While I sat thus, looking at the fire, and seeing pictures in the
red-hot coals, I almost believed that I had never been away; that Mr.
and Miss Murdstone were such pictures, and would vanish when the fire
got low; and that there was nothing real in all that I remembered, save
my mother, Peggotty, and I.
Peggotty darned away at a stocking as long as she could see, and then
sat with it drawn on her left hand like a glove, and her needle in her
right, ready to take another stitch whenever there was a blaze. I cannot
conceive whose stockings they can have been that Peggotty was always
darning, or where such an unfailing supply of stockings in want of
darning can have come from. From my earliest infancy she seems to have
been always employed in that class of needlework, and never by any
chance in any other.
'I wonder,' said Peggotty, who was sometimes seized with a fit of
wondering on some most unexpected topic, 'what's become of Davy's
great-aunt? ' 'Lor, Peggotty! ' observed my mother, rousing herself from a
reverie, 'what nonsense you talk! '
'Well, but I really do wonder, ma'am,' said Peggotty.
'What can have put such a person in your head? ' inquired my mother. 'Is
there nobody else in the world to come there? '
'I don't know how it is,' said Peggotty, 'unless it's on account of
being stupid, but my head never can pick and choose its people. They
come and they go, and they don't come and they don't go, just as they
like. I wonder what's become of her? '
'How absurd you are, Peggotty! ' returned my mother. 'One would suppose
you wanted a second visit from her. '
'Lord forbid! ' cried Peggotty.
'Well then, don't talk about such uncomfortable things, there's a good
soul,' said my mother. 'Miss Betsey is shut up in her cottage by the
sea, no doubt, and will remain there. At all events, she is not likely
ever to trouble us again. '
'No! ' mused Peggotty. 'No, that ain't likely at all. ---I wonder, if she
was to die, whether she'd leave Davy anything? '
'Good gracious me, Peggotty,' returned my mother, 'what a nonsensical
woman you are! when you know that she took offence at the poor dear
boy's ever being born at all. '
'I suppose she wouldn't be inclined to forgive him now,' hinted
Peggotty.
'Why should she be inclined to forgive him now? ' said my mother, rather
sharply.
'Now that he's got a brother, I mean,' said Peggotty.

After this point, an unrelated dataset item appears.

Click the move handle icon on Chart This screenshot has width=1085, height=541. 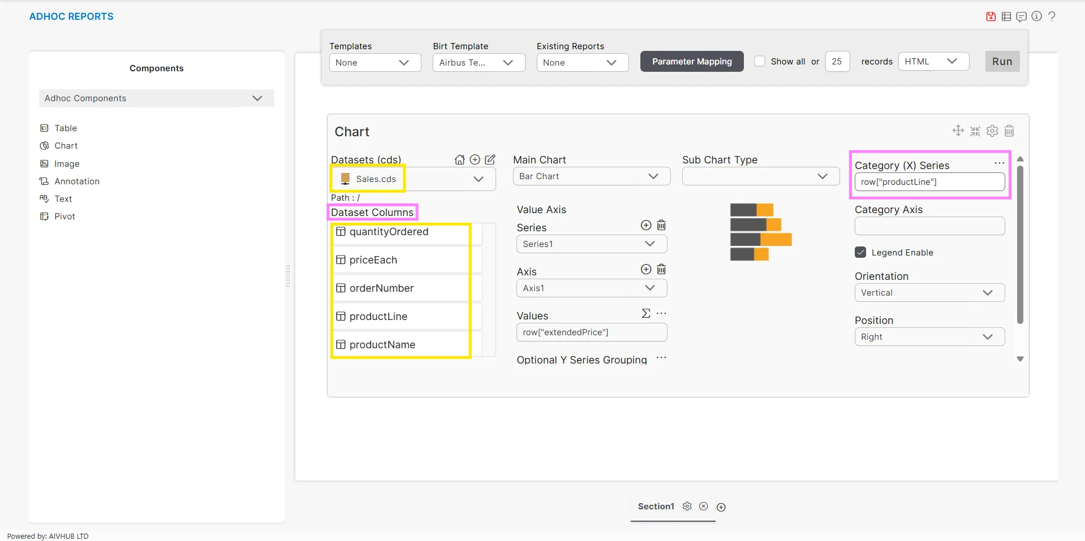point(958,131)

My mother immediately began to cry, and wondered how Peggotty dared to
say such a thing.
'As if this poor little innocent in its cradle had ever done any harm to
you or anybody else, you jealous thing! ' said she. 'You had much better
go and marry Mr. Barkis, the carrier. Why don't you? '
'I should make Miss Murdstone happy, if I was to,' said Peggotty.

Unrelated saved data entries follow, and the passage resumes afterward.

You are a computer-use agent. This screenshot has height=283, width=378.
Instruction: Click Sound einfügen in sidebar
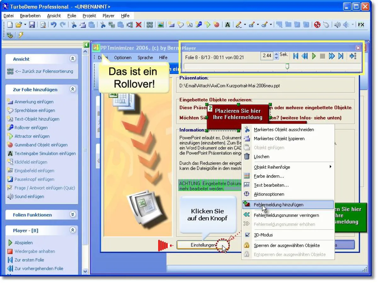coord(29,196)
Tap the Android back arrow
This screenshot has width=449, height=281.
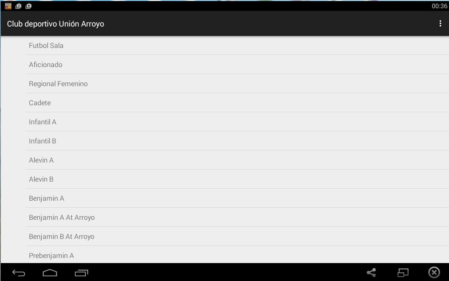19,273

'What a bad disposition you have, Peggotty! ' returned my mother. 'You
are as jealous of Miss Murdstone as it is possible for a ridiculous
creature to be. You want to keep the keys yourself, and give out all the
things, I suppose? I shouldn't be surprised if you did. When you know
that she only does it out of kindness and the best intentions! You know
she does, Peggotty--you know it well. '
Peggotty muttered something to the effect of 'Bother the best
intentions! ' and something else to the effect that there was a little
too much of the best intentions going on.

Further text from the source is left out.